Pregnane X receptor (PXR) increases urine concentration by upregulating hypothalamic arginine vasopressin expression.

Abstract

The pregnane X receptor (PXR) is a ligand-activated transcription factor and a member of the nuclear receptor superfamily. PXR is constitutively expressed in the hypothalamus and kidney, with its physiological function incompletely understood. In this study, we found that treatment with pregnenolone-16α-carbonitrile (PCN), an endogenous PXR ligand, significantly reduced urine volume and increased urine osmolarity in C57BL/6 mice. In contrast, PXR gene knockout (PXR^-/-) mice exhibited impaired urine-concentrating ability, leading to a polyuria phenotype. Additionally, treatment of mice with PCN is significantly upregulated, while PXR gene deficiency substantially reduced, arginine vasopressin (AVP) expression in the hypothalamus. Bioinformatic analysis showed that the mouse AVP gene promoter contains a putative PXR response element (PXRE).

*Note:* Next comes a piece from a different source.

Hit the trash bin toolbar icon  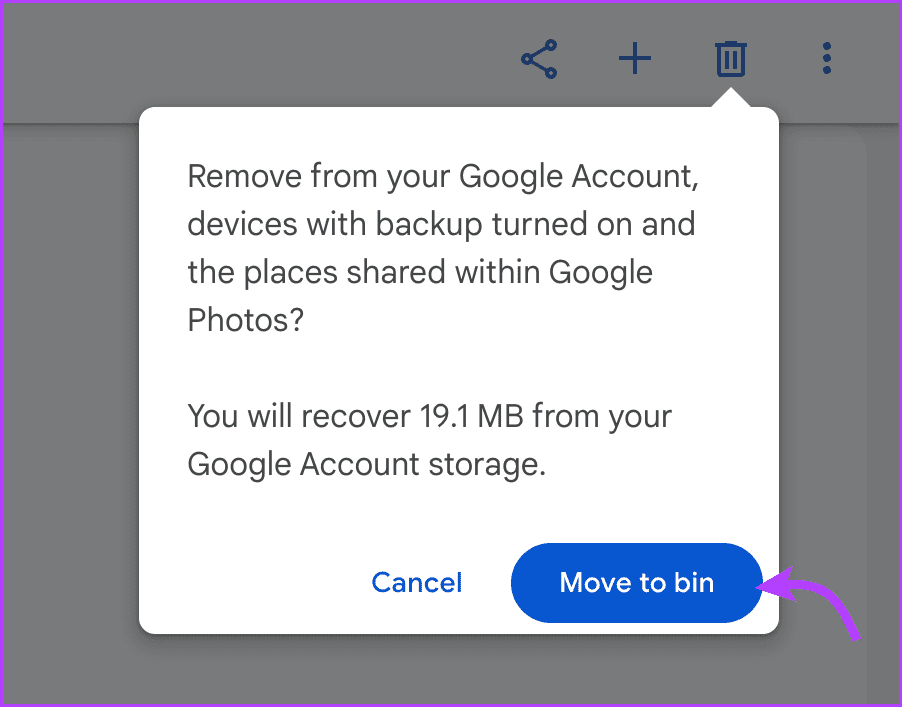729,59
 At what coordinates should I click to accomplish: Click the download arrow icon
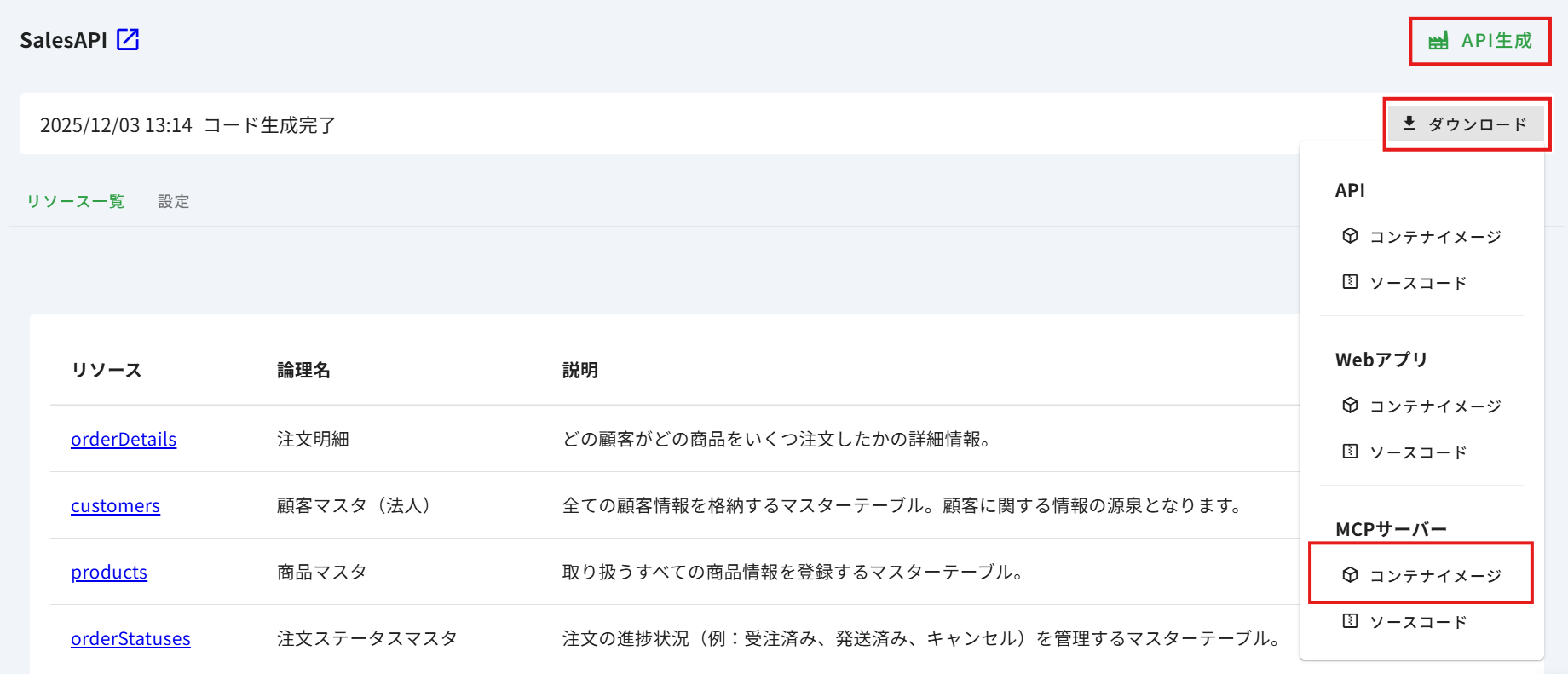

The luciferase reporter, ChIP and EMSA assays further revealed that PXR can bind to the PXRE, resulting in a significant increase in AVP gene transcription. Collectively, the present study demonstrates that hypothalamic PXR plays a critical role in regulating urine volume, and its activation enhances urinary concentrating capacity primarily by up regulating the expression of AVP in the hypothalamus.